In the Case of Ransomware, Blindly Restoring from Backup May be Bad for Business

First of all, I am going to assert, for the sake of your company, the straight-forward goals that you should know already when doing any kind of data recovery:

1. Lose as little data as possible (with the goal being zero)

2. Restore operations as quickly as possible

These two goals can sometimes be in conflict. If you are doing frequent backups or snapshots, say every five minutes, depending on how quickly you found that your site had ransomware and you quarantined the culprit, you'll likely have multiple snapshots or backups in trouble.

It's a complex issue. The restore part is just work, if you've been testing your backups. If you haven't been testing your backups and they aren't good, paying the ransom is your only option. The challenge is figuring out what to restore and making sure you are surgical in the restore to minimize data loss and cleaning up everything that was damaged is the challenge.

An IT person's go-to answer for recovering lost or corrupted data is either roll-back to a snapshot or restore from backup. However, this is only partly true. In certain cases, such as issues caused by something physical in the environment such as a corrupted disk, going to a backup on a different storage media is always safest (once you've corrected the physical issues). Also, if you want to restore an older version of something that changed, but you aren't sure of the name of what you are looking for, backups can be a good way to find things since they have a catalog of what changed. Recovering from a snapshot is appropriate if you know what you want, or you have a software issue causing the problem. This probably goes without saying, but you also know if you do full restore from backup or a rollback to a snapshot, you've gone back in time so you have very likely lost data. It's unlikely you'll know exactly what data you lost. Essentially, doing a full restore from backup or a snapshot rollback is sanctioned data loss, probably unknown data loss, and we'd all rather not think about this side effect.

But, if the damage is localized and easily identifiable, the recovery can perhaps be a simple as restoring from backup - if you are ok with losing some amount data. If the damage caused by ransomware leaks into the mainstream IT infrastructure, recovery becomes significantly more complex.

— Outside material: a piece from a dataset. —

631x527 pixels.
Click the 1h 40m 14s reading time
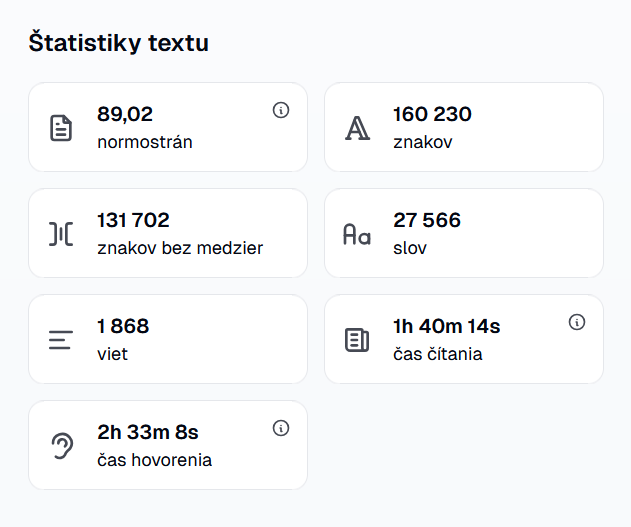tap(446, 327)
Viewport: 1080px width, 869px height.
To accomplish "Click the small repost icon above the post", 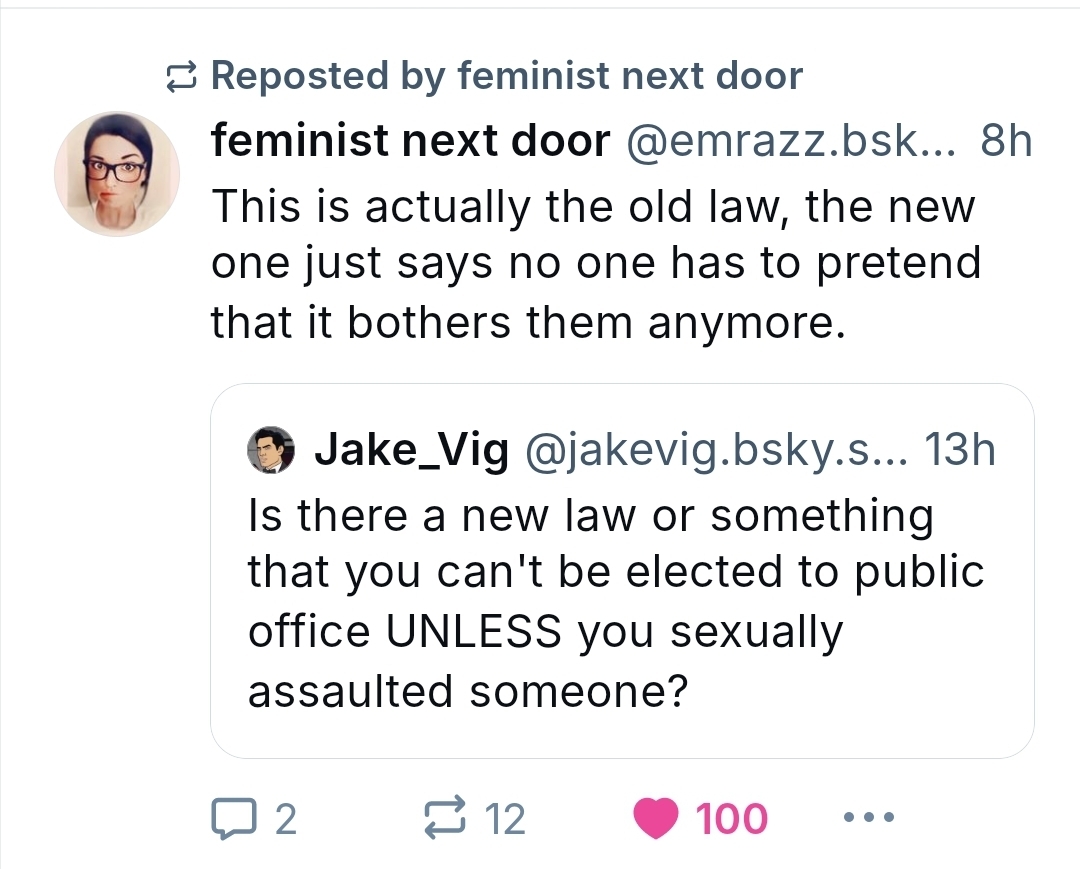I will [180, 76].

When the issue isn't localized, you will be flying blind on the restore unless you have tools in place tracking what happened, by whom, when, where and how. So, when asked to restore from backup or snapshot, the first question to consider is restore what from where? Like with any disaster recovery plan, and ransomware should be treated like a disaster. You need to understand what your data was exposure is. Depending on how long the ransomware went unchecked, there's a real possibility that your backups and disaster recovery site could also be impacted.

Knowing the strain of ransomware you were hit by can be helpful as well. For example, some delete the original files, some rename the files with a special extension. These will be clues out what data was impacted.

So now we need to figure out what is good and what is bad, you'll have some clues since users and applications could start reporting issues. Then again, maybe not, depends on the data impacted, and when it is next accessed.

Backups won't tell you what's been impacted, but they will tell you what's been changed, and some will tell you what was created or deleted. Some backup applications are starting to do entropy scans to help find suspect files. This is largely a work in progress.

The first step is identifying what user or users triggered the issue, and what time issues began. This may not be as straightforward as one may, think depending on what tools you put in place beforehand. Until you've shut down the root causes, moving forward with recovery won't be effective. So, now that we know the who, getting when is the next important piece of information. You'll need to know what was impacted. If you can figure out what resources the users could have touched, then at least you can do set elimination. You'll be able to isolate the problem to the set of resource that were potentially impacted.

This data could be available in your IT infrastructure. Are you running auditing of some kind? Either user auditing network auditing, or Active Directory (AD) auditing? AD auditing will tell you what shares the users authenticated against. Do you have data leak protection running? It will have the logs. If not, a brute approach might be disable the user's roaming profile and try and see to what users have access.

I bet that, if the sites that had significant outages knew the set of resources that needed recovery up front and what data was impacted, the recovery story would be much cleaner. Yes, backups and snapshots are a piece of the recovery. If you are going to be successful, you need to know what to restore, from where, and a timeframe. Otherwise, you could be doing lots of work and making little progress in the cleanup. I do recommend, if you have compliance team, you buy them coffee and ask them what they know about data changing. They probably have tools that can tell you who has been accessing what, or at least who could have accessed what. With this, you'll have some threads to pull on.